Infant’s Horrifying Death Focuses Attention on Air Bags

November 28, 1996

BOISE, Idaho (AP) _ A 1-year-old girl decapitated by an air bag in a fender-bender was thrown into the bag because her child safety seat was not secured, authorities say.

The fact that the safety seat was not belted to the car’s front passenger seat was a major factor in Alexandra Greer’s death, said Ada County Coroner Erwin Sonnenberg.

A team of federal investigators was sent to Boise to look into Tuesday night’s accident, and Idaho Sen. Dirk Kempthorne called for congressional hearings into air bag safety.

Alexandra was in a forward-facing child safety seat when her mother, 21-year-old Rebecca Blackman, rear-ended a car that had just entered the Boise Towne Square Mall parking lot.

The impact deployed the Volkswagen Jetta’s passenger-side air bag at a force of 200 mph, decapitating the child and throwing her head through the door window and into the parking lot.

Motorists flooded local officials with calls, worried about the hidden threat of air bags.

``Parents want to protect their kids, and they’re pretty horrified that a parent who was trying to protect her child had such a gruesome accident,″ said Nancy Rush, the community health education coordinator for the area health district.

Air bags have been credited with saving more than 1,600 lives.
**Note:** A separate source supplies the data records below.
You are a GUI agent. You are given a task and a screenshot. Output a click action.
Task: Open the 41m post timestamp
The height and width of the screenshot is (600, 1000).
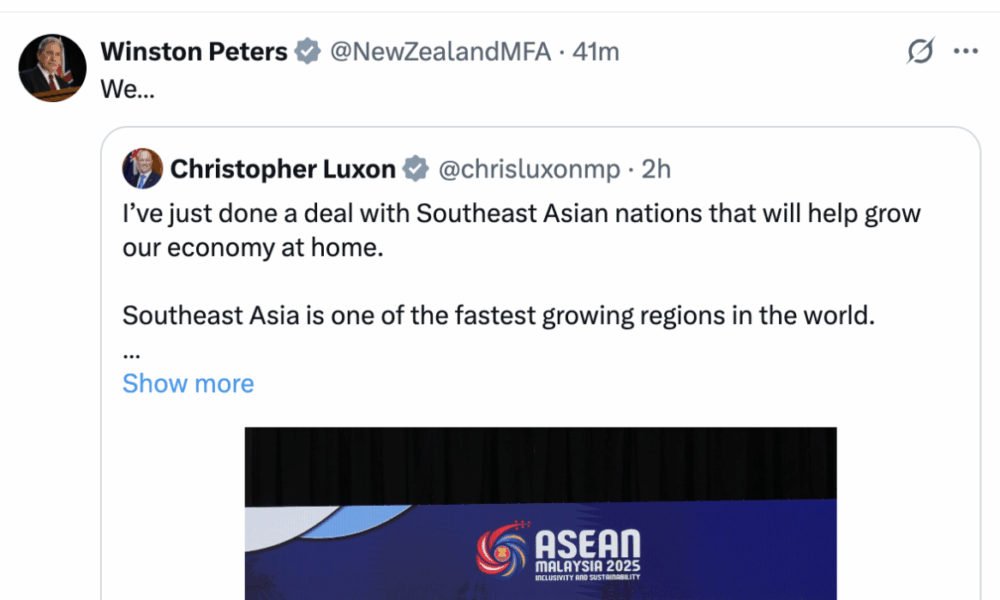click(x=596, y=52)
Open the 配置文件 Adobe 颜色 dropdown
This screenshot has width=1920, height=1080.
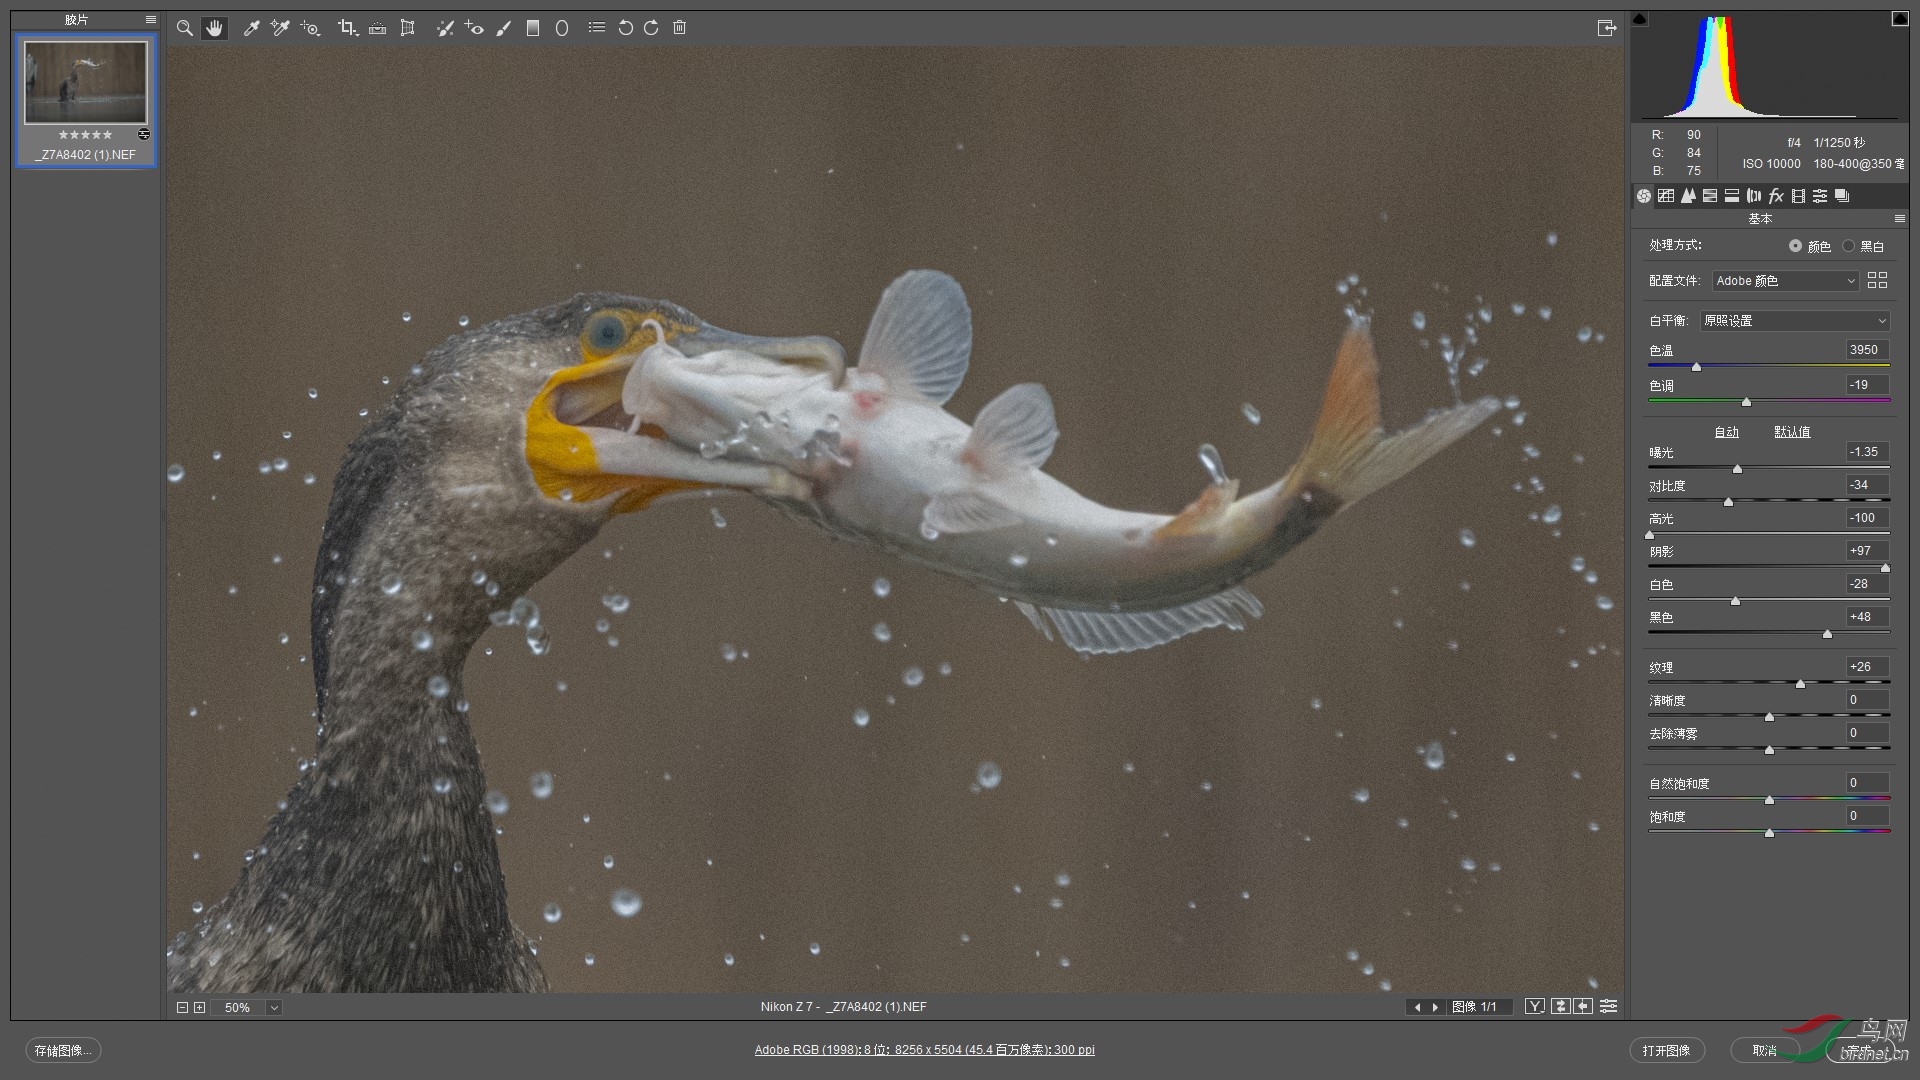click(x=1785, y=281)
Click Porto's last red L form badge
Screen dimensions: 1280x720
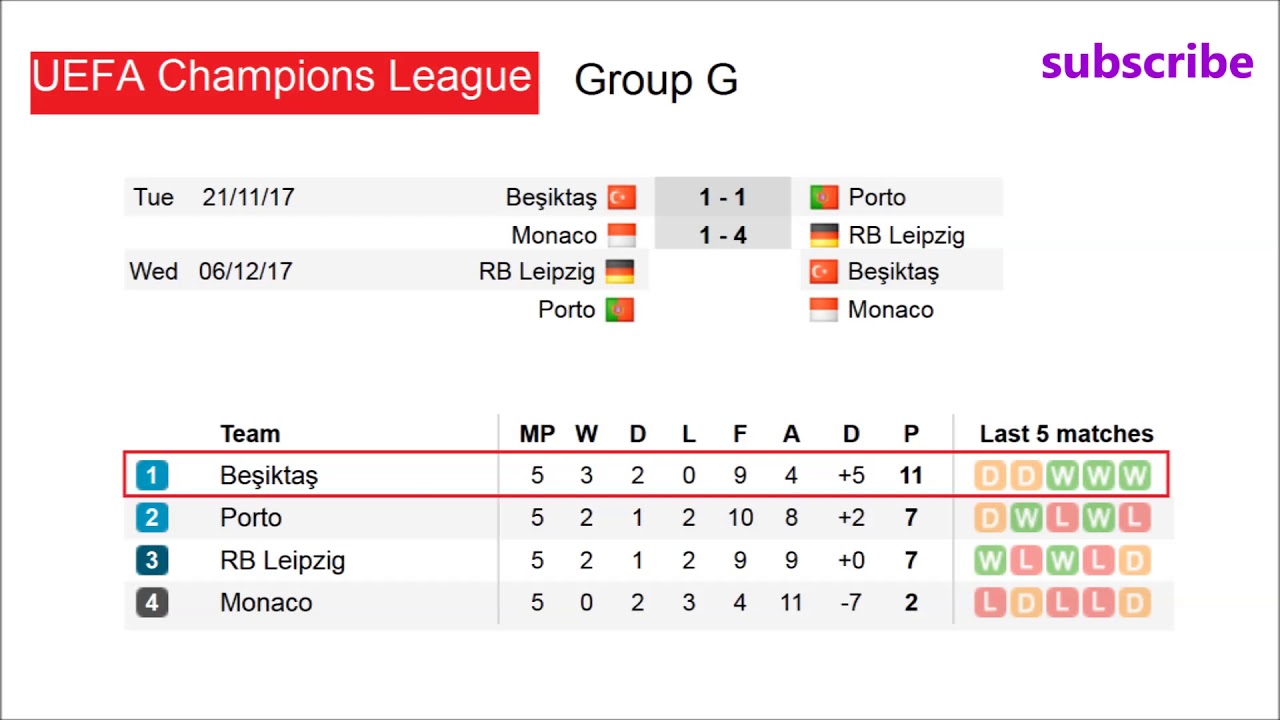pos(1134,518)
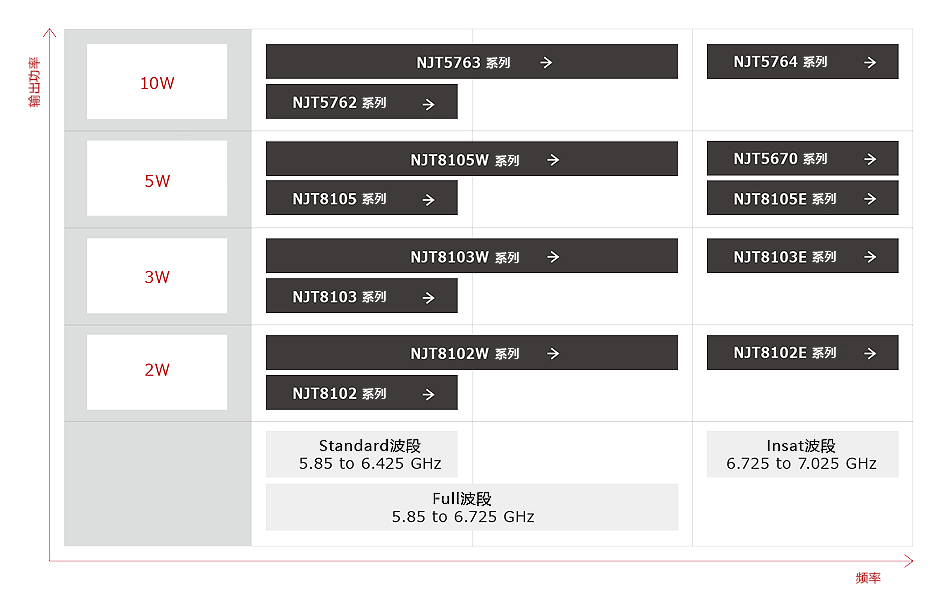Image resolution: width=942 pixels, height=607 pixels.
Task: Click the arrow icon on NJT5763 系列
Action: 546,62
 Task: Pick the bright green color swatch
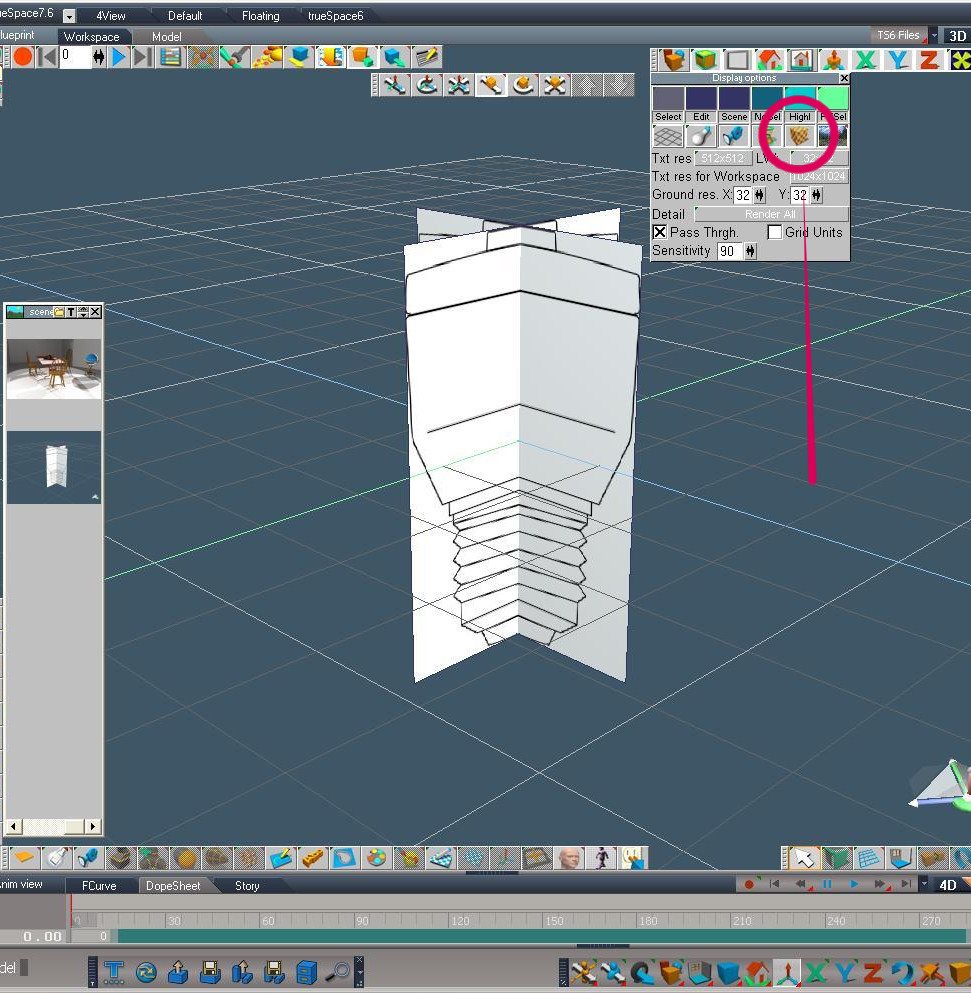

But they also have been blamed for the deaths of 32 children and 20 adults, mostly smaller women, in low-speed crashes they otherwise might have survived.

The National Highway Traffic Safety Administration is now requiring strongly worded warning labels in new cars and is considering other changes, including bags that deploy less forcefully.

The warnings also are being distributed in millions of pamphlets and letters. About 30 companies, primarily automakers and insurers, have financed the information push that includes passing out leaflets at rest areas along the busiest highways in all 50 states during the heavily traveled Thanksgiving holiday.

The fliers warn drivers about the dangers of air bags and the need to buckle up kids under 12 in the back seat.